Não há aqui a pretensão de analisar especificidades das revoltas, entretanto um detalhe comum a estes movimentos é importante a ser elencado: a organização e divulgação através das novas redes sociais. Sobre esta situação deve-se atentar para a afirmativa de Guareschi[1] de que O Zeitgeist, hoje, é a comunicação. A comunicação permeia todo o raciocínio da análise que se pretende aqui.

Como a relação entre indivíduo e sociedade aparece na reportagem? Bouazizi havia passado por diversas humilhações, tentou conversar com o governador local, mas não foi atendido, não conseguiu estabelecer uma relação cidadã com a autoridade, foi impedido de se comunicar, de se relacionar de maneira democrática com sua pólis. A situação de um governo autoritário, cerceador de oportunidades e de diálogo com o povo - representado por Bouazizi - concretiza dominação, supressão de direitos, tensão sobre esse povo. Thompson[2] afirma que Interpretar a ideologia é explicar a conexão entre o sentido mobilizado pelas formas simbólicas e as relações de dominação que este sentido ajuda a estabelecer e sustentar. A dominação é latente em um governo que desconsidera o demos, e assim a cidadania, torna o sujeito despossuído de participação. Tal regime se sustenta por meio de métodos de coerção, pois não possui forças que o legitimem, já que a autoridade só possui sentido quando é legitimada pelo povo.

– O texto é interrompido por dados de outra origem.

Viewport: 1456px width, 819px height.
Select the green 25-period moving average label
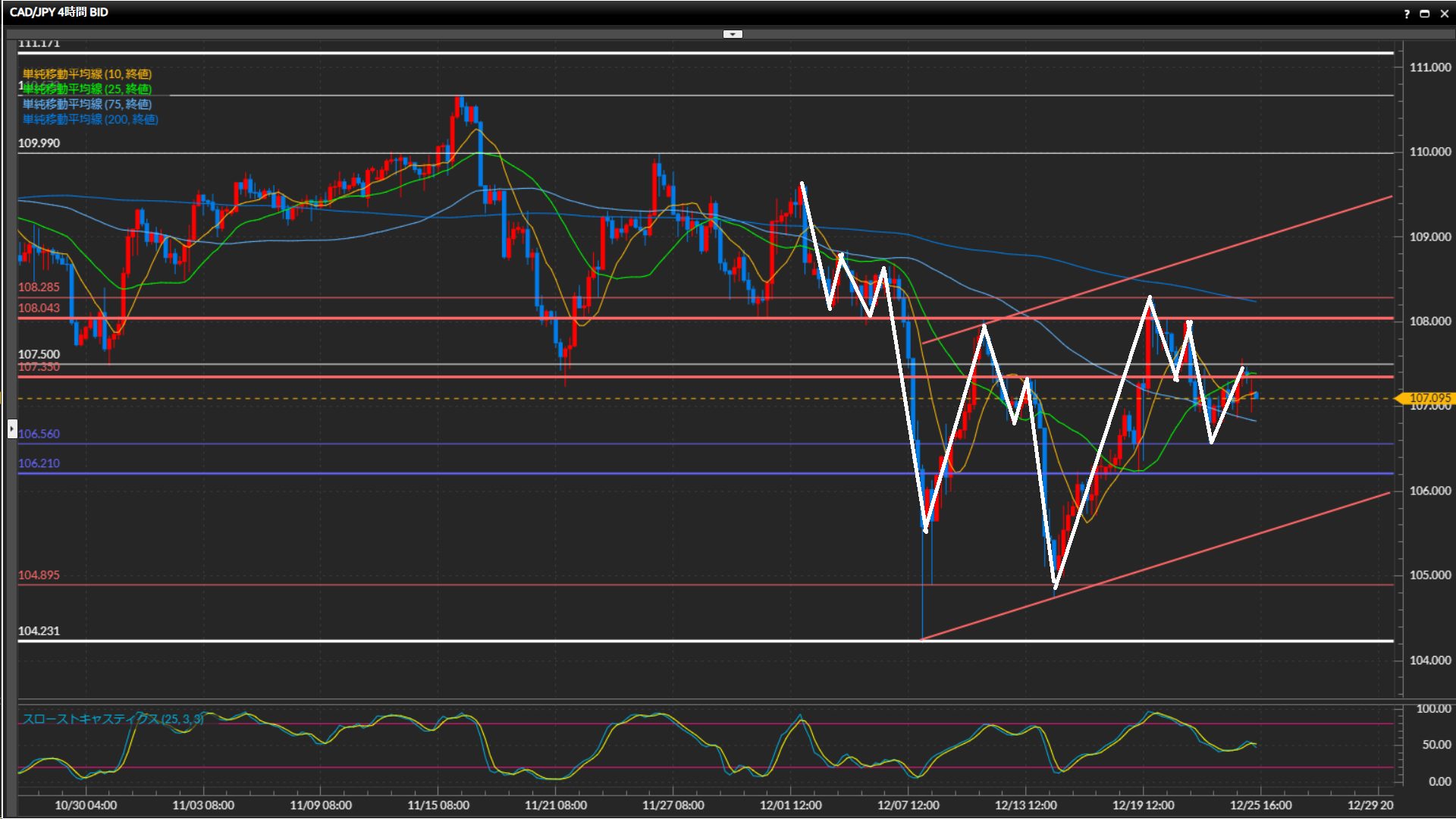(x=87, y=89)
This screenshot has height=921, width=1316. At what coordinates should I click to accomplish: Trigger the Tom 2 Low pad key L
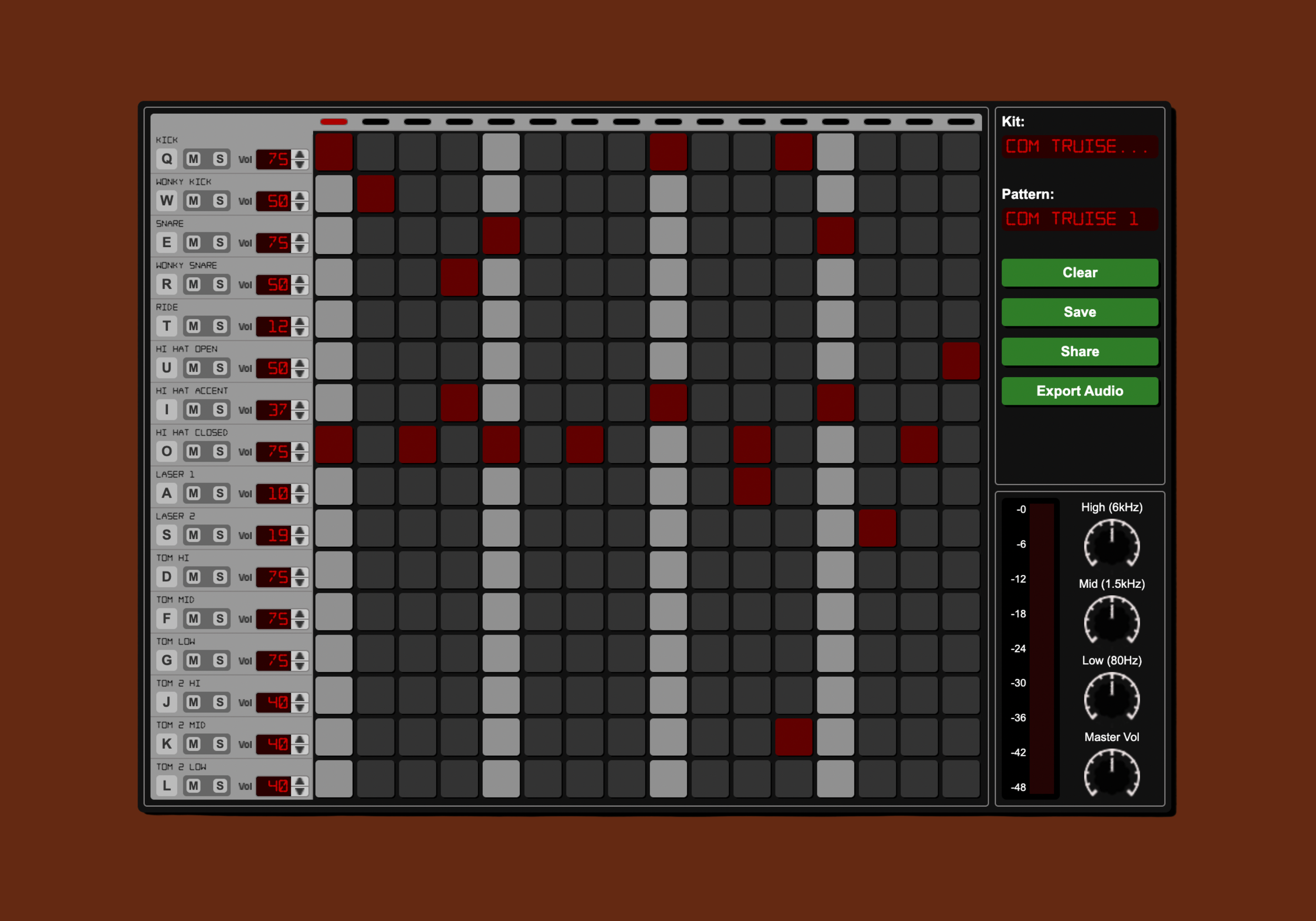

Decorrente desta forte tensão social, Bouazizi recorreu ao ato mais desesperado para poder se comunicar, sacrificou seu corpo como símbolo, oferecendo-o para que o mundo enxergasse sua sociedade e sua condição. Deixou uma última mensagem no site de relacionamentos Facebook (e aqui voltamos para o papel das novas redes sociais):

“Estou viajando mãe. Perdoe-me. Reprovação e culpa não vão ser úteis. Estou perdido e está fora das minhas mãos. Perdoe-me se não fiz como você disse e desobedeci suas ordens. Culpe a era em que vivemos, não me culpe. Agora vou e não vou voltar. Repare que eu não chorei e não caíram lágrimas de meus olhos. Não há mais espaço para reprovações ou culpa nessa época de traição na terra do povo. Não estou me sentindo normal e nem no meu estado certo. Estou viajando e peço a quem conduz a viagem esquecer”[3]

Cabe aqui a constatação de Marcuse[4]: Se são violentos é porque estão desesperados. Thompson[5] assinala que As ações simbólicas podem provocar reações, liderar respostas de determinado teor, sugerir caminhos e decisões, induzir a crer e a descrer, apoiar os negócios do estado ou sublevar as massas em revolta coletiva. É isto que se vê claramente no ato do tunisiano, desencadeador de um efeito dominó, o já chamado “Efeito Tunísia” que está abalando os governos da região, como Egito, Líbia, Síria, Bahrein. Para a divulgação e, podemos dizer, propulsão deste efeito, o poder de organização através da internet tem se mostrado essencial, e aqui percebemos concretamente a afirmativa de Guareschi[1] de que a comunicação, hoje, constrói a realidade. A comunicação entre sociedades tensionadas por governos repressores é o que está corroendo estes mesmo governos. Verificamos uma dinâmica comunicativa (sintetizada na figura abaixo), de relações, intra e intersociedades, mesmo com as tentativas coercitivas de cerceamento da liberdade de expressão, cerceamento este que a internet vem tangenciando.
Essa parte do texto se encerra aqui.